Some of Britain’s demands for EU reform are acceptable, Polish Prime Minister Beata Szydlo said on Thursday (10 December), but added there was no agreement on Prime Minister David Cameron’s push to curb welfare payments to EU migrants.
Cameron has promised to reform Britain’s relationship with the 28-member bloc before a membership referendum by the end of 2017 but his welfare demands have proved most problematic, particularly among eastern European member states.
Szydlo said Poland wanted Britain to remain in the European Union and would do everything to support the country.
“There are proposals from the British government, which are without discussions acceptable for us,” Szydlo told a joint news conference with Cameron in Warsaw after a meeting to discuss the British renegotiation.
“There are issues on which there is not a full agreement between us … This is, among others, the issue of welfare benefits.”
Szydlo did not answer when asked by a British journalist whether Poland would ever accept Cameron’s proposal for a four-year ban on EU migrants receiving some benefits in Britain.
The British leader said the problem of migration flows and the pressure they put on public services needed to be addressed and the pair had agreed to work together to find a solution.
“I believe with the type of political will I have seen here in Poland we can find a way,” he said.
On Wednesday (9 December) Cameron visited the Romanian capital, Bucharest, in a bid to persuade President Klaus Iohannis of the UK’s demands on welfare curbs – seen by his ruling Conservative party as a ‘pull factor’ in attracting EU migrants.
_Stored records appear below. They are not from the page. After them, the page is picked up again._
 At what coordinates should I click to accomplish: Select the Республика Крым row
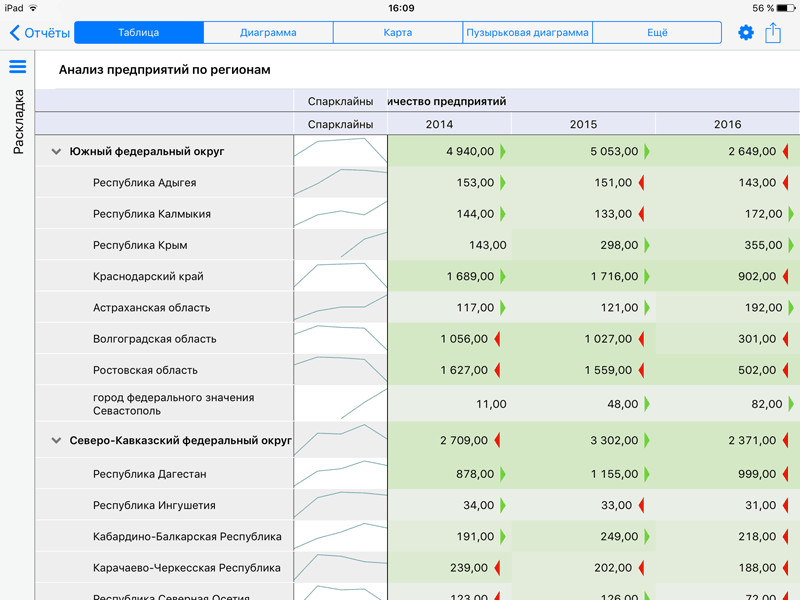140,245

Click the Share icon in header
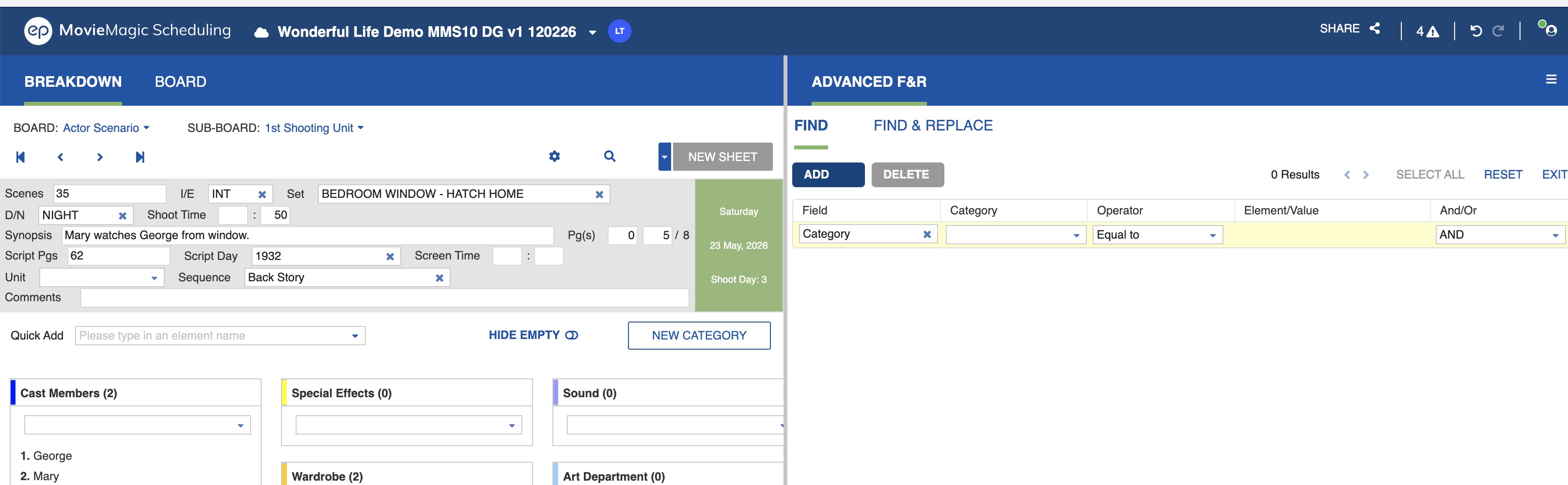(1375, 29)
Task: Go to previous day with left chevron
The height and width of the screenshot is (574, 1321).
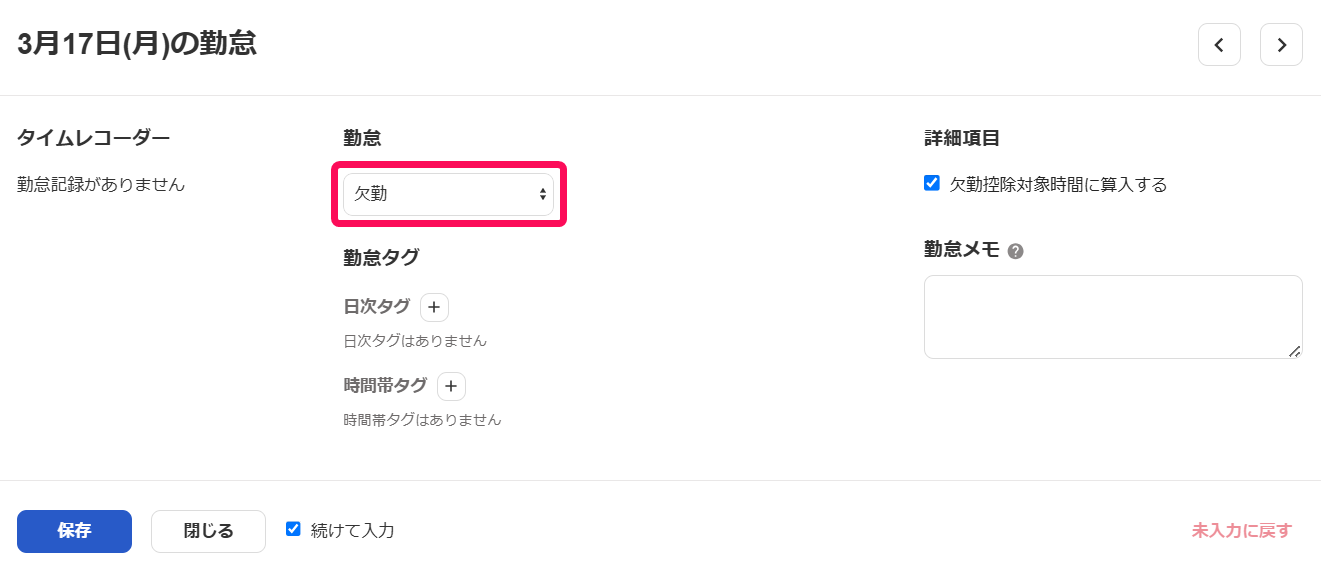Action: pyautogui.click(x=1219, y=45)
“Net migration in the UK is running at well over 300,000 a year and that is not sustainable,” he said. “So we do need to find ways to allow member states to make changes to their social security systems that will help them to deal with this issue.
“Romanians, alongside other Europeans, make a valuable contribution to the United Kingdom in a wide range of fields, from finance to science and medicine,” he said. “But it was never envisaged that free movement would trigger quite such vast numbers of people moving across our continent.”
Last week EU Council President Donald Tusk issued his letter on the state of EU-UK negotiations ahead of the in/out referendum, ahead of next week’s summit on the issue, where he admitted there was ‘no consensus’ yet on the issue.
Britain’s other demands – on improving competitiveness, on protecting the City of London and the status of sterling within the eurozone, and opting-out of ‘ever closer union’ are seen as less problematic.
Britain’s governing Conservative Party won an absolute majority in the UK general election on 7 May 2015. With 12 more MPs than the other parties combined, the Conservatives no longer have to rely on a coalition partner.
Prime Minister David Cameron promised to renegotiate the UK's relations with the European Union. The renegotiation will be followed by a referendum by the end of 2017, to decide whether or not the United Kingdom should remain in the EU.
If he achieves the reforms, Cameron will campaign to stay in. Otherwise, the Conservatives might campaign to leave the EU. This decision could have far-reaching consequences for trade, investment and Great Britain's position on the international scene.
Some other European countries are ready to listen to Cameron's concerns on issues such as immigration, and may be prepared to make limited concessions to keep Britain in the bloc.
But EU leaders also have their red lines, and have ruled out changing fundamental EU principles, such as the free movement of workers, and a ban on discriminating between workers from different EU states.
- 17-18 December 2015: European Council summit on the 'Brexit' issue
- February 2016: Next planned European Council meeting.
- 2016: Likely year for British EU referendum.
- 2017: Self-imposed end of year deadline for British Prime Minister David Cameron to hold his in/out referendum.